Les objets connectés, une opportunité pour les politiques de santé publique ?



Un rapport parlementaire français préconise le remboursement des objets connectés contribuant à la prévention, tout en invitant l’Assemblée nationale à mener une « analyse de la place de l’homme dans la société numérique de demain et de l’avènement de courants transhumanistes ».

 

Présenté par les députés Corinne Erhel (PS) et Laure de la Raudière (LR), ce rapport intitulé « L’internet des objets : le numérique à l’ère de la prédiction » décrit le « potentiel économique et les services aujourd’hui proposés par les objets connectés ». Ce sujet a retenu l’attention de la commission des affaires économiques, car il est en croissance exponentielle : « la société de conseil Gartner évalue à 30 milliards le nombre d’objets connectés en 2020, contre 6,4 milliards aujourd’hui ». Pour « accompagner et tirer profit de cet essor », les députés formulent 20 recommandations, parmi lesquelles celle de rembourser les objets connectés contribuant à la prévention.
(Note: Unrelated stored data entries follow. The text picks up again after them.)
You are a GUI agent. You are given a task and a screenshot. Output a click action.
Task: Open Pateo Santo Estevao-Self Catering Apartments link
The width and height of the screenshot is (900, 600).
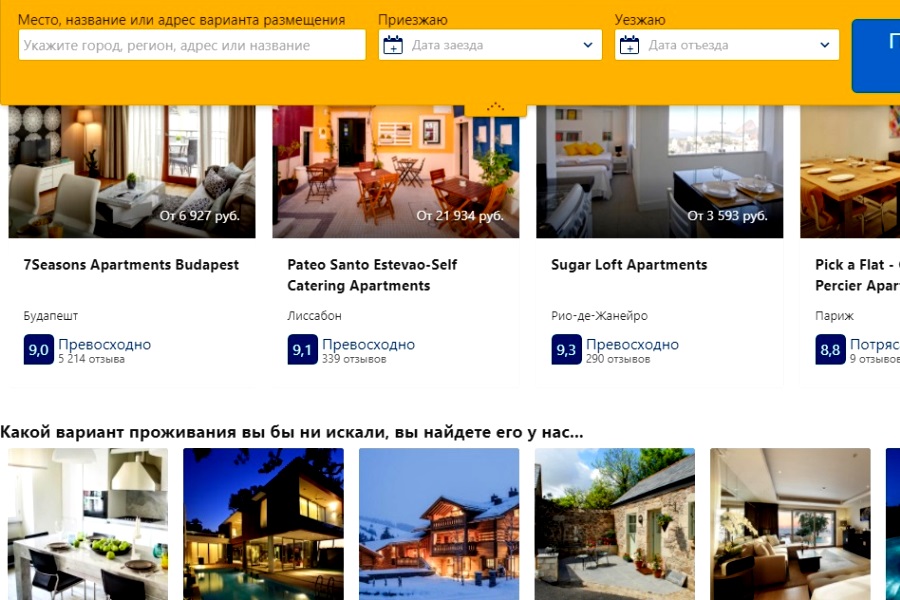point(373,275)
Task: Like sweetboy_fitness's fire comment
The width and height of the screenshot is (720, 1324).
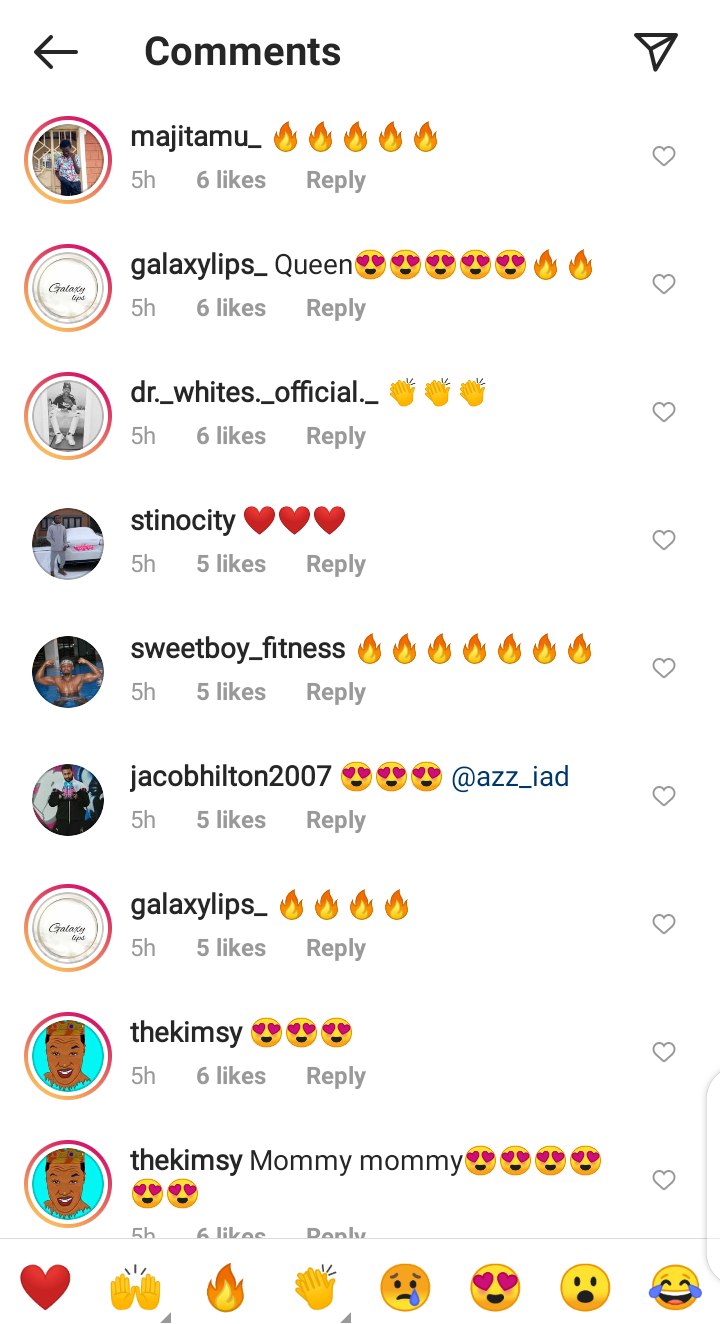Action: [x=664, y=668]
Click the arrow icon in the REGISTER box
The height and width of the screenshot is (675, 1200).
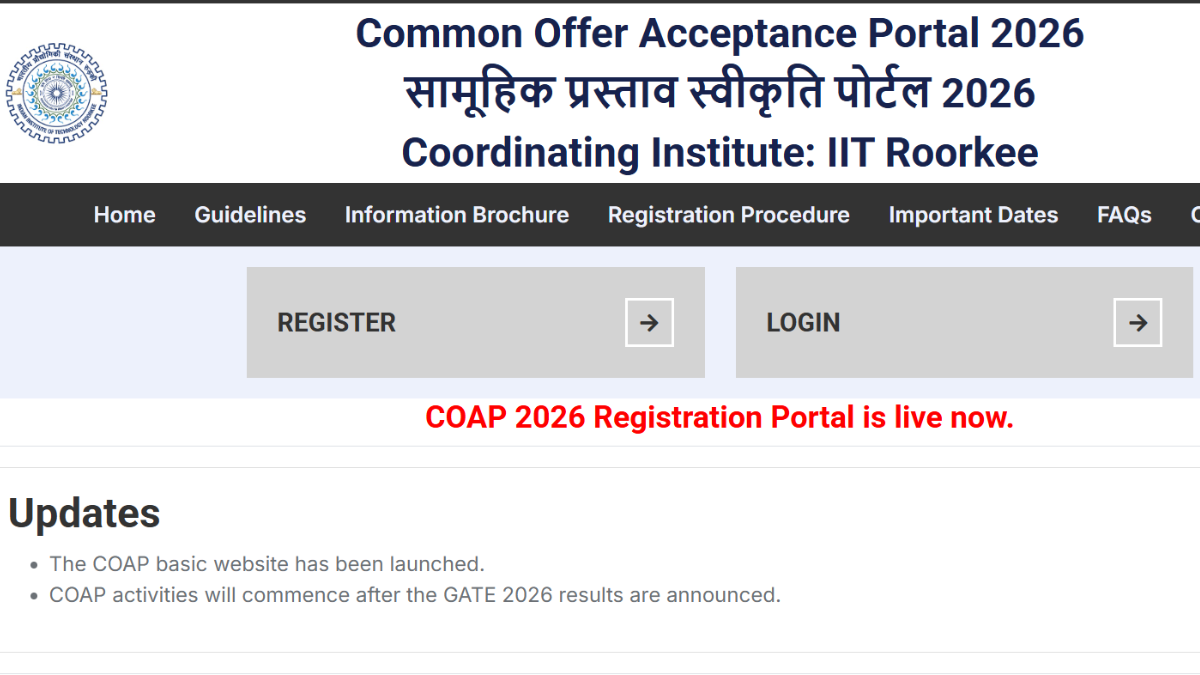click(x=649, y=323)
Elles estiment cependant qu’il y a encore un « point d’équilibre » à trouver, pour « éviter le scénario noir d’une sécurité sociale personnalisée en fonction des risques révélés par les données personnelles ».

 

Les rapporteurs invitent par ailleurs le Pipame (pôle interministériel de prospective et d’anticipation des mutations économiques) à étudier le « potentiel prédictif des objets connectés et leur impact dans les processus de décisions humaines ». Auditionnées le 10 janvier par la commission, Laure de la Raudière a insisté sur la nécessité de s’interroger « sur la place des décisions humaines, dans un monde où les objets vont être programmés pour prendre des décisions à la place des hommes ».

 

La commission des affaires économiques a approuvé la publication de ce rapport qui devrait avoir lieu dans les prochains jours sur le site de l’Assemblée nationale.